Search code examples
csortingbinaryfilesbinary-search

Store strings in binary file while keeping them alphabetically sorted


So, supposing I have a C program that stores strings into a binary file. And in another binary file, the position of the first byte of every string is saved.

eg. words.bin contains: alphacardelta

and pos.bin contains: 0 5 8

I want to insert "beta", and for it to go between alpha and car. While I have figured out how to insert it after alpha, I cannot figure out an automated way that will insert it in the correct position and will not result in "disappearance" of any other words in a possibly long list. Any help?

Another way that I guess could work (possibly better) is inserting beta after delta and then sorting all over again, but my attempts at this have failed too.

Any assistance appreciated.


Solution

  • I want to insert "beta", and for it to go between alpha and car.

    To do this in a file you need to write the data into the file again.

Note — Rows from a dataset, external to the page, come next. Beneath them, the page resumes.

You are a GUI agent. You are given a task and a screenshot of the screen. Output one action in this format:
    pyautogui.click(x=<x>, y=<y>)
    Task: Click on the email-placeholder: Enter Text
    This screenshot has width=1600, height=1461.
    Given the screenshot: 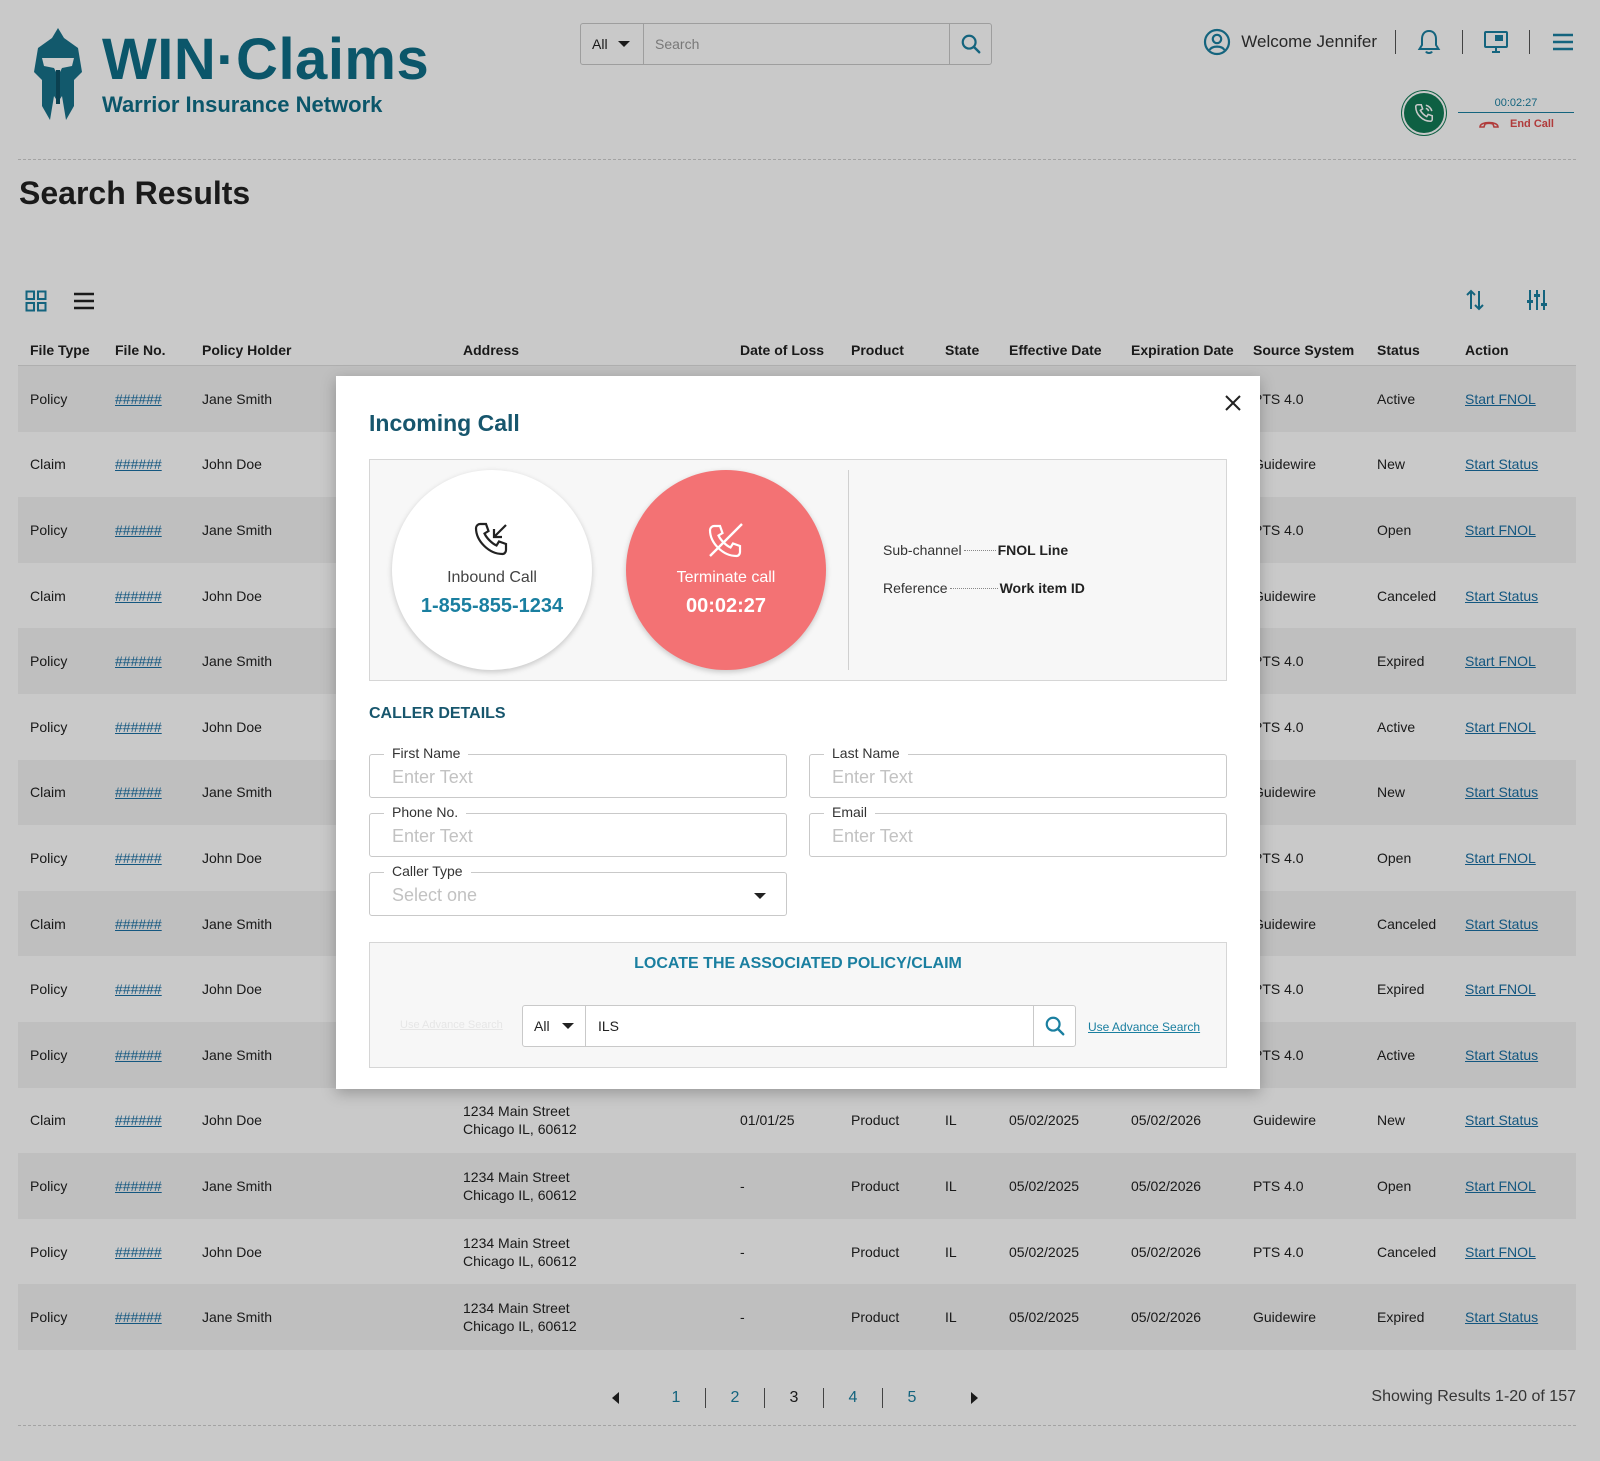 What is the action you would take?
    pyautogui.click(x=872, y=836)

    There are two methods here.

    1. Read all the data from the file into memory (RAM). You can use arrays or structures.
    2. Add the additional data in corrrect location into memory.
    3. Write the entire file again. As an optimization you can write from the changed location to the end.

    Alternatively you can

    1. Read all the data from the file into memory (RAM). Here you can read the entire data or in suitable chunks to reduce memory usage.
    2. create a new file with the additional data
    3. write to this new file.
    4. At the end you can delete the old file and rename the new file.

    This is a very inefficient operation and the it would be better if you try to find a way to only add new data to the end of the file (append). You can keep some sort of index of the data in the beginning to know the location of the string and if it is deleleted or not.